此时,人员可以通过 LDAP 登录。要进行测试,我们可以打开一个匿名浏览器窗口,并以 Rasmus 或 Farrah 的身份登录。他们仍然看不到 `People` 表,因为我们还没有告诉 Metabase 从 LDAP 获取组信息。
权限
接下来,我们转到 **管理员设置** > **权限** > **数据**,并禁用对 `People` 表的常规访问,以便默认情况下人员无法看到该表。然后,我们授予对“Human Resources”组的访问权限。(我们关于行和列安全性的文档 提供了有关在 Metabase 中管理表访问的更多信息。)
组管理
让我们回到 **管理员设置** 中的 LDAP 配置页面。在底部,我们告诉 Metabase 与 LDAP 中的信息同步组成员资格,并且它可以在 `metabase.com` 域下找到组。
最后一步是告诉 Metabase 它的组和 LDAP 的组是如何关联的。如果我们单击 **编辑映射** 并选择 **创建映射**,我们可以填写标识 LDAP 中组的专有名称 (DN)——在本例中,是我们在前面创建的“Human Resources”组的 DN。然后,我们单击 **添加**,选择 LDAP 组对应的 Metabase 组,并保存我们的更改。
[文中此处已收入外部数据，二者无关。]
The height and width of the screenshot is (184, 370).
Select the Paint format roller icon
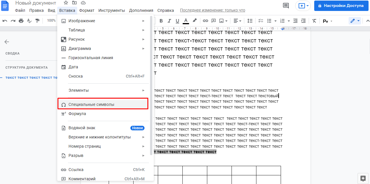click(37, 21)
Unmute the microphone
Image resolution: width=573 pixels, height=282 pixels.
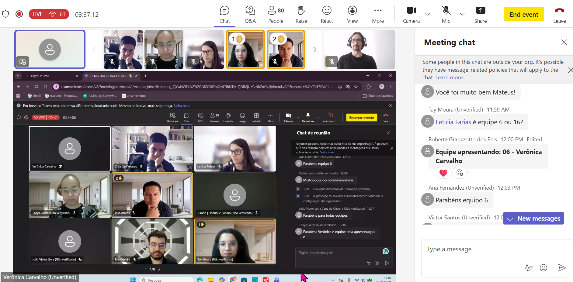446,14
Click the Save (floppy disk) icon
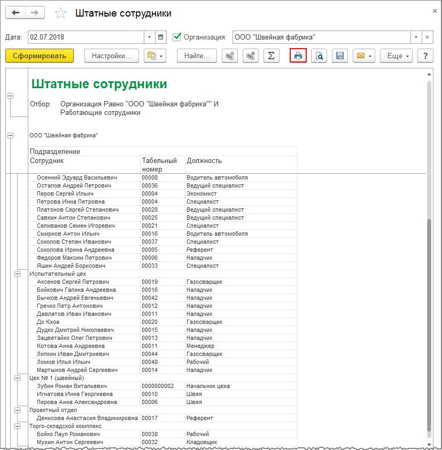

这需要很多设置。要进行测试,让我们打开一个匿名窗口并以 Rasmus 的身份登录。果然,Rasmus 仍然看不到 `People` 表,因为他不是 Human Resources 组的成员。但是,如果我们关闭该窗口,打开另一个窗口,并以 Farrah 的身份登录,我们*可以*看到 `People` 表。如果我们回到管理员窗口并查看 `People` 表,我们可以看到图标,显示哪些帐户来自 LDAP 而不是由 Metabase 管理。